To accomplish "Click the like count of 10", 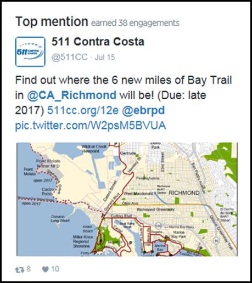I will [55, 269].
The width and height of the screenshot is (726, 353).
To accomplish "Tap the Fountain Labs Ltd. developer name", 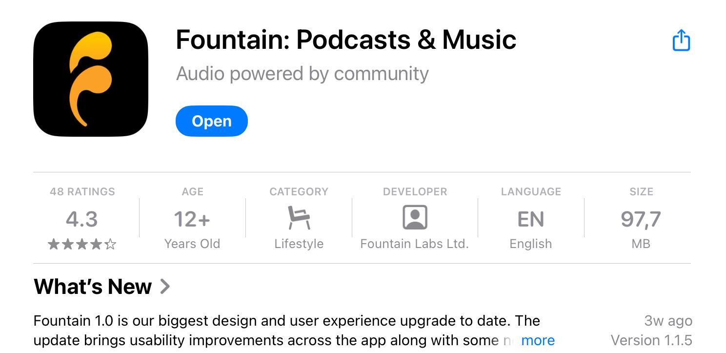I will 415,244.
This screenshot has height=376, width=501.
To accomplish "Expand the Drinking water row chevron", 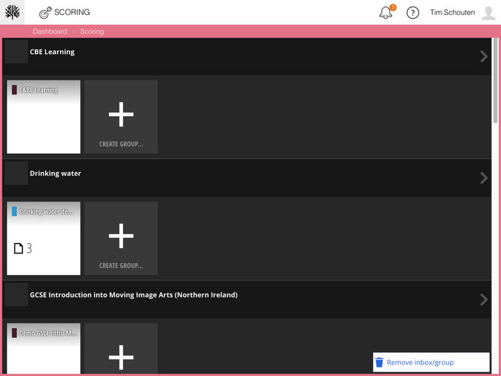I will [x=483, y=178].
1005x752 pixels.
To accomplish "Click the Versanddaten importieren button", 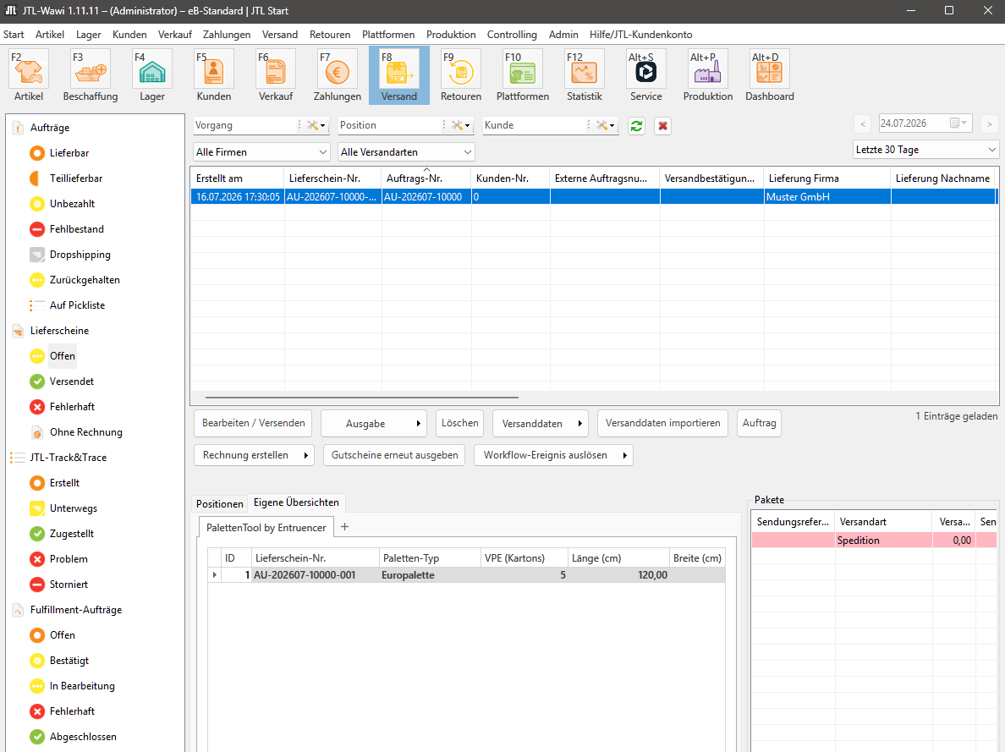I will pos(662,423).
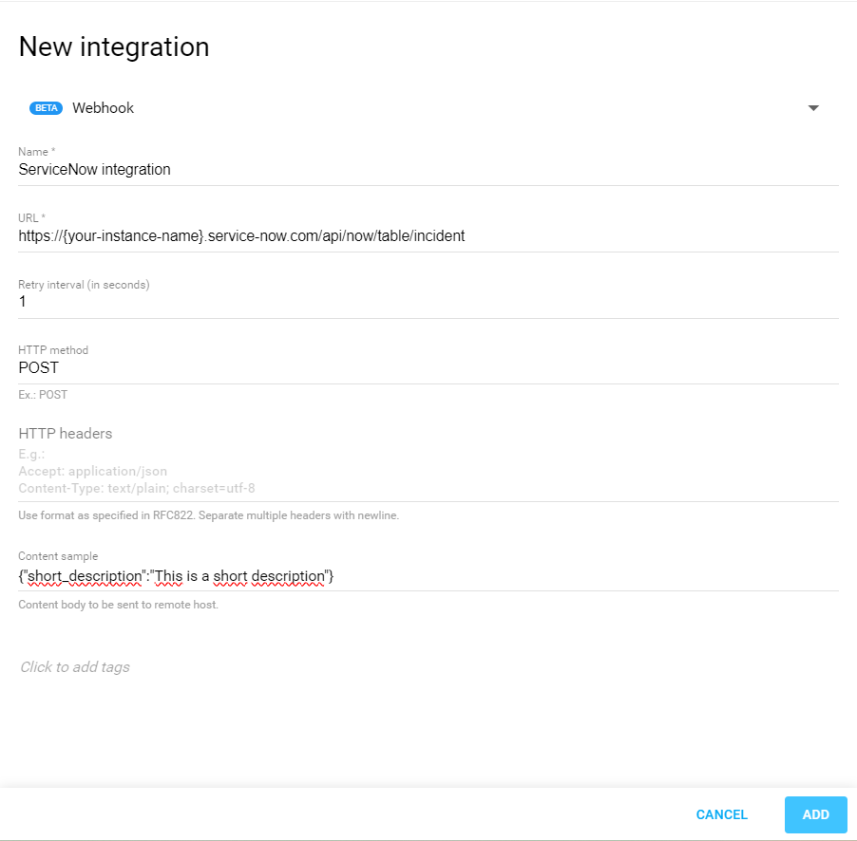Click the HTTP method field showing POST
857x841 pixels.
point(428,368)
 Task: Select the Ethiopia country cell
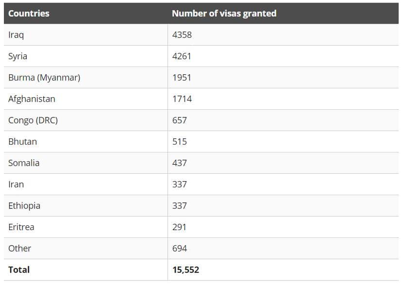click(x=24, y=206)
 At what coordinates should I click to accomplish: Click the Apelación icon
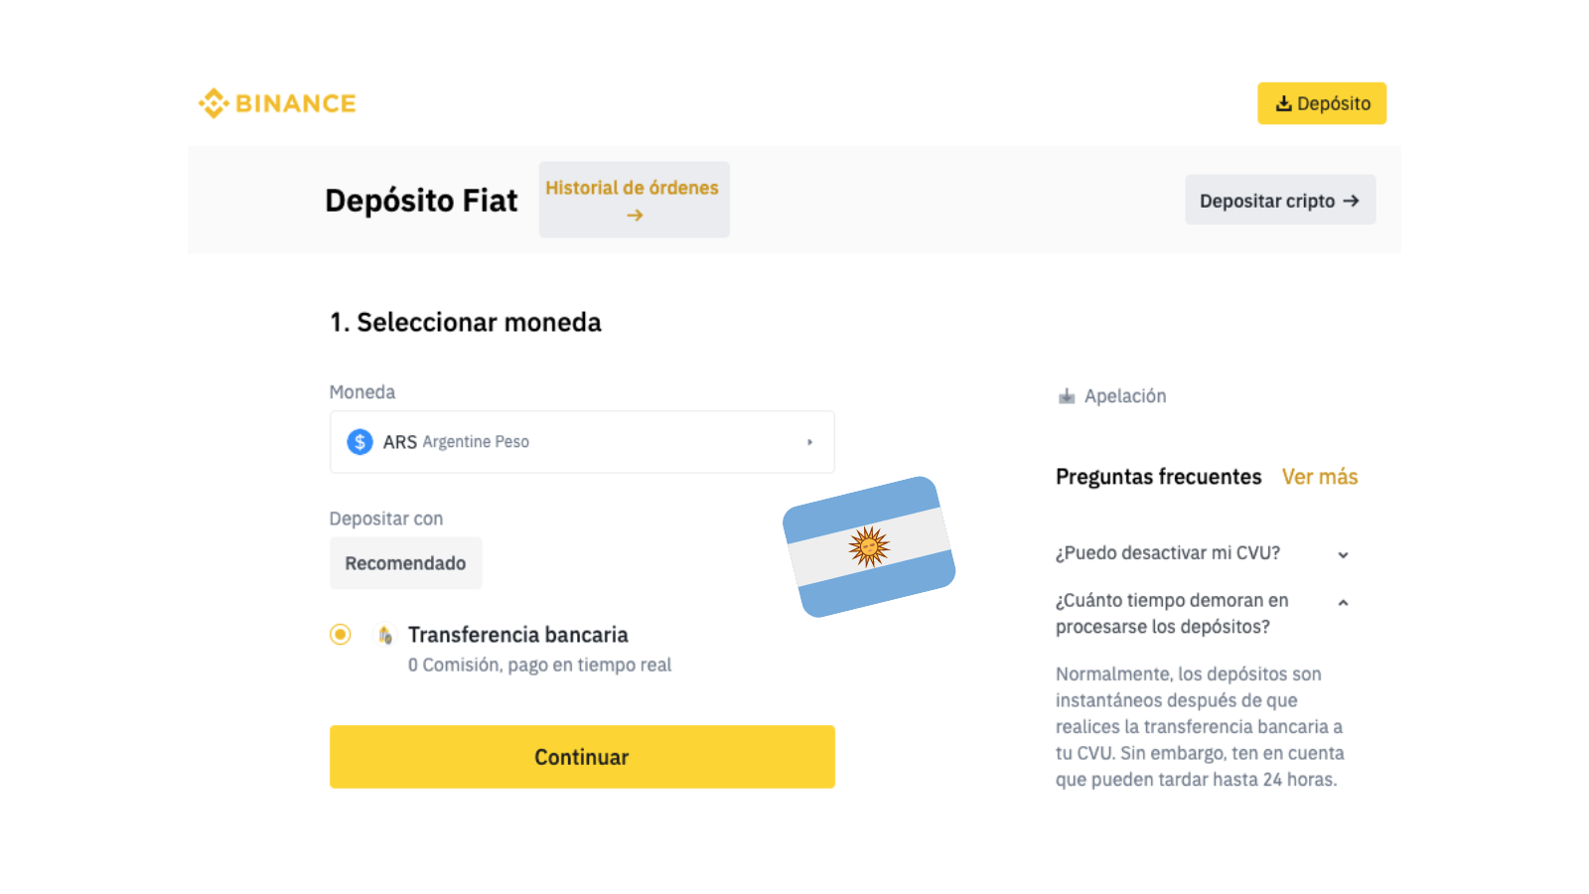point(1067,396)
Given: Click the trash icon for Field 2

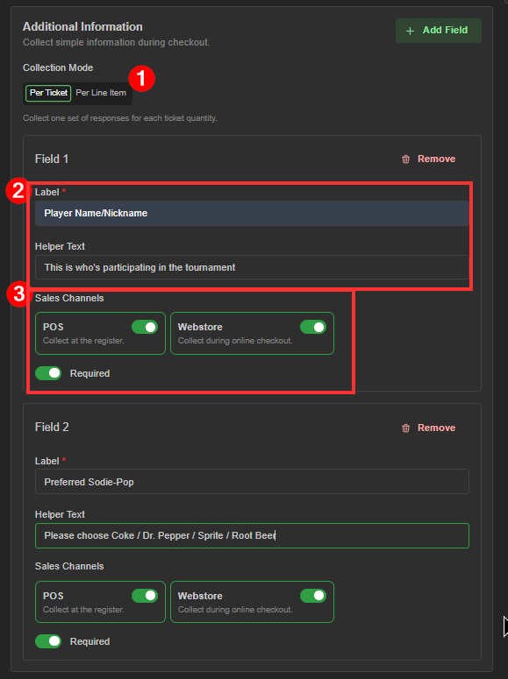Looking at the screenshot, I should (x=405, y=428).
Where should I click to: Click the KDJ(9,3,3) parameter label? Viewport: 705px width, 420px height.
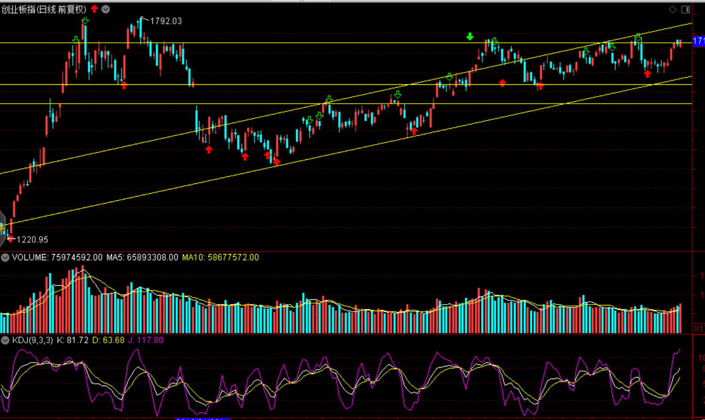tap(33, 340)
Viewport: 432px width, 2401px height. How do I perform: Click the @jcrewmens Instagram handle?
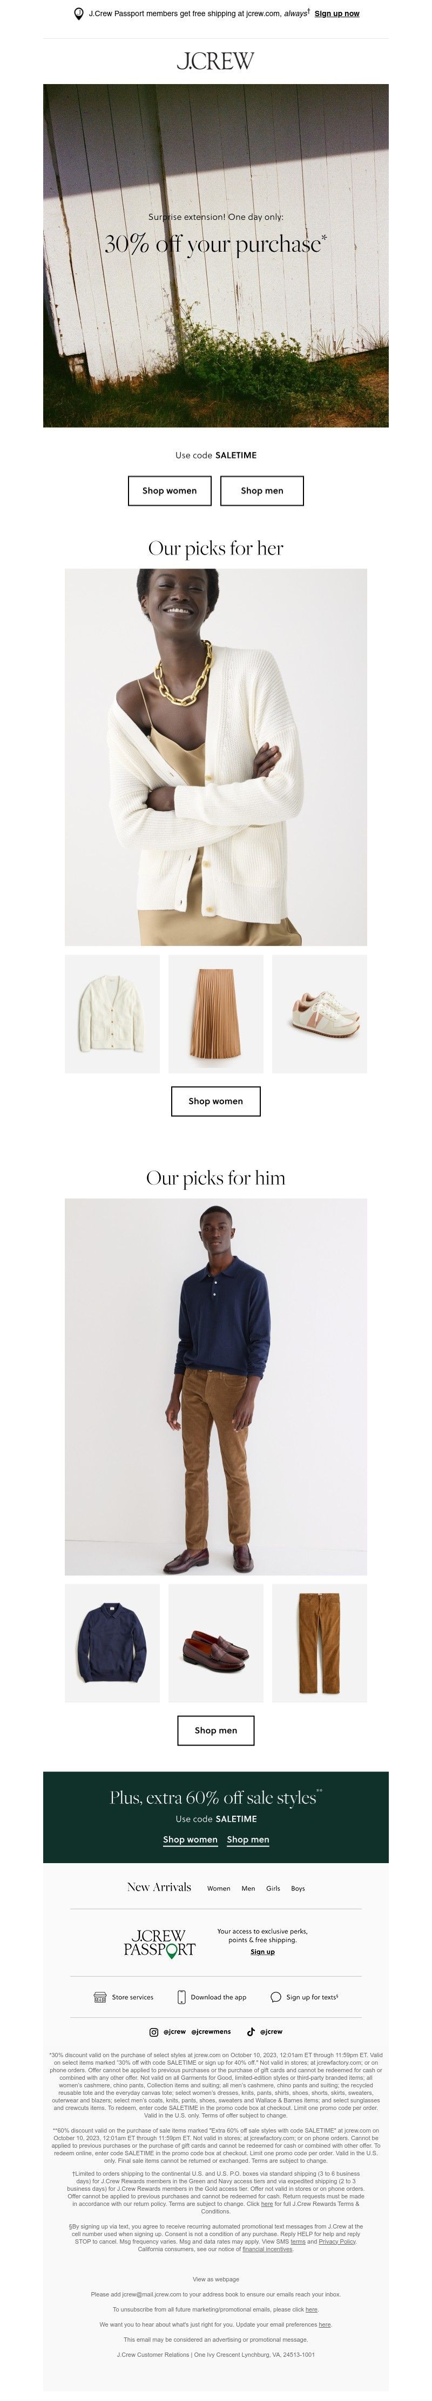(x=211, y=2031)
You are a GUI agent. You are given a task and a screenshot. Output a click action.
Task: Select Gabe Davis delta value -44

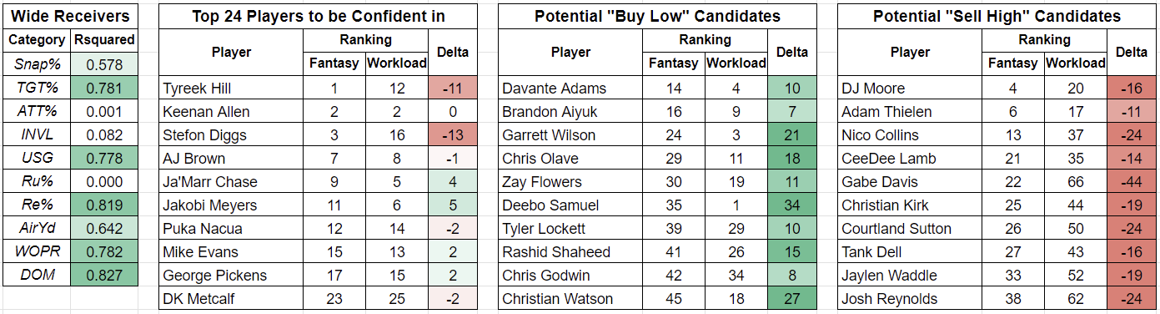tap(1132, 181)
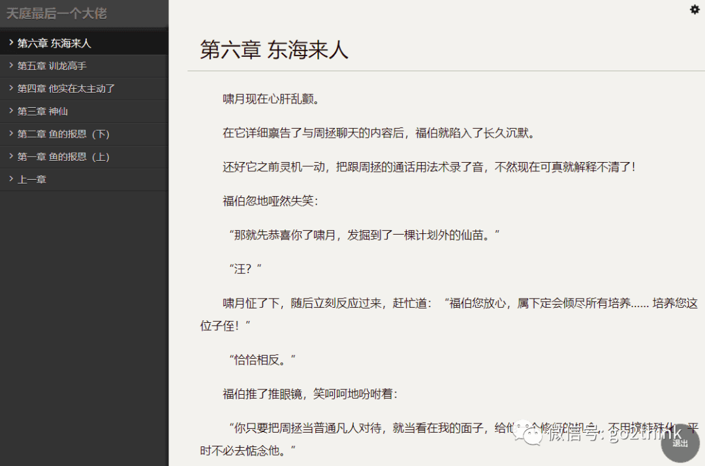Click the 退出 (exit) circular button
The width and height of the screenshot is (705, 466).
[680, 444]
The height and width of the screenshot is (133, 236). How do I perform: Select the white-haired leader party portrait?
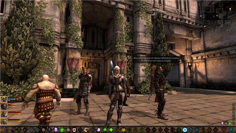pos(4,99)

◆ ◆ ◆ ◆

* Brief: Your copy should hold exactly the lines from the line bearing "The height and" through the end of the data, both included, and no pictures or anything further.

* Reply:
The height and width of the screenshot is (133, 236). How do I perform: Select the white-haired leader party portrait?
pos(4,99)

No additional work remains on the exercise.